A crucial point to mention here is that these progressions of transitional fossils always occur in a very specific geological order. The earth’s crust is made up of different strata (i.e. layers) of rock, with the oldest layers at the bottom and more recent layers on top (which makes sense, considering that the newer layers wouldn’t have been able to accumulate on top of anything if there weren’t already older layers beneath them). Scientists have confirmed that the lower layers are older using a variety of dating methods, which we’ll get into momentarily; and you can see the layers for yourself when you look at the Grand Canyon or some other geographic feature where there’s a natural cutaway view of the rock.

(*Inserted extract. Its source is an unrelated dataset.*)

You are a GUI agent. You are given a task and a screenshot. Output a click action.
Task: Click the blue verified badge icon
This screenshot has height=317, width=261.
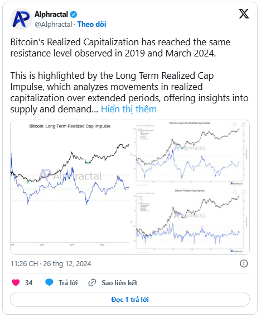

The relevance of this, in terms of evolution, is that when you excavate fossils from these different layers, the more primitive organisms are always found exclusively in the older layers, while the more recently-evolved organisms are always found exclusively in the younger layers. There are never any fossils of recently-evolved organisms found in the lowest strata of the geologic column, nor are there ever any fossils of the most primitive organisms found in the highest strata. If creationism were true, then this wouldn’t make any sense; we would see trilobite fossils, dinosaur fossils, and giraffe fossils all buried in the same layers of rock, since they were all created at once and they all lived together at the same time. But we never see that kind of simultaneity; it’s always the case that the more primitive an organism is, the older and deeper its fossils are.
In fact, this pattern is so consistent that scientists have actually been able to use it to successfully predict where the fossils of new transitional species will be found and what they’ll look like. Underlings explains (from 2:21-3:31):
This kind of thing simply shouldn’t be possible if creationism were true. But like Underlings says, it has proven so reliable that we can now trace the evolutionary ancestry not only of all these various animal species, but even of our own species as well.